AWS Step Functions: State Machines, Error Handling, Parallel Execution, and Lambda Orchestration
Build production AWS Step Functions workflows: state machine design, Lambda orchestration, error handling with retry/catch, parallel execution, Map state for batch processing, and Terraform IaC.
Complex multi-step serverless workflows — order processing, document pipelines, ML training jobs — are hard to build reliably with Lambda alone. You end up passing state through SQS queues, tracking job progress in DynamoDB, and hand-rolling retry logic. AWS Step Functions provides a managed state machine that handles sequencing, parallel execution, retry with backoff, error catching, and long-running workflows (up to a year) without you managing any of that infrastructure.
This post covers real Step Functions patterns: Express vs Standard workflows, sequential and parallel states, retry/catch configuration, Map state for batch processing, and Terraform IaC for the whole thing.
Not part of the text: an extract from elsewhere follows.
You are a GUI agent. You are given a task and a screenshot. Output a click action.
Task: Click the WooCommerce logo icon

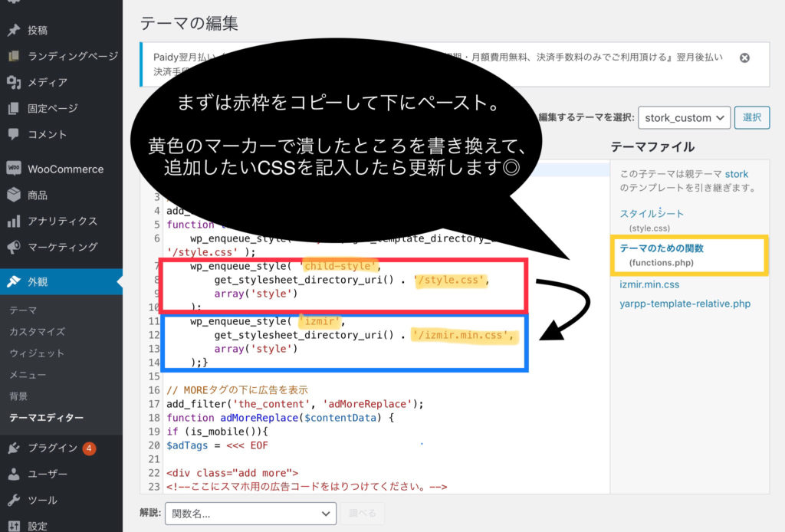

Express vs Standard Workflows
| Standard | Express | |
|---|---|---|
| Max duration | 1 year | 5 minutes |
| Execution model | Exactly-once | At-least-once |
| Pricing | $0.025/1K state transitions | $1/M executions + duration |
| Use for | Business processes, long-running | High-volume, short-lived |
| Audit history | Full (90-day) | CloudWatch only |
Standard: Order processing, user provisioning, document pipelines. Express: Real-time event processing, API orchestration, streaming data.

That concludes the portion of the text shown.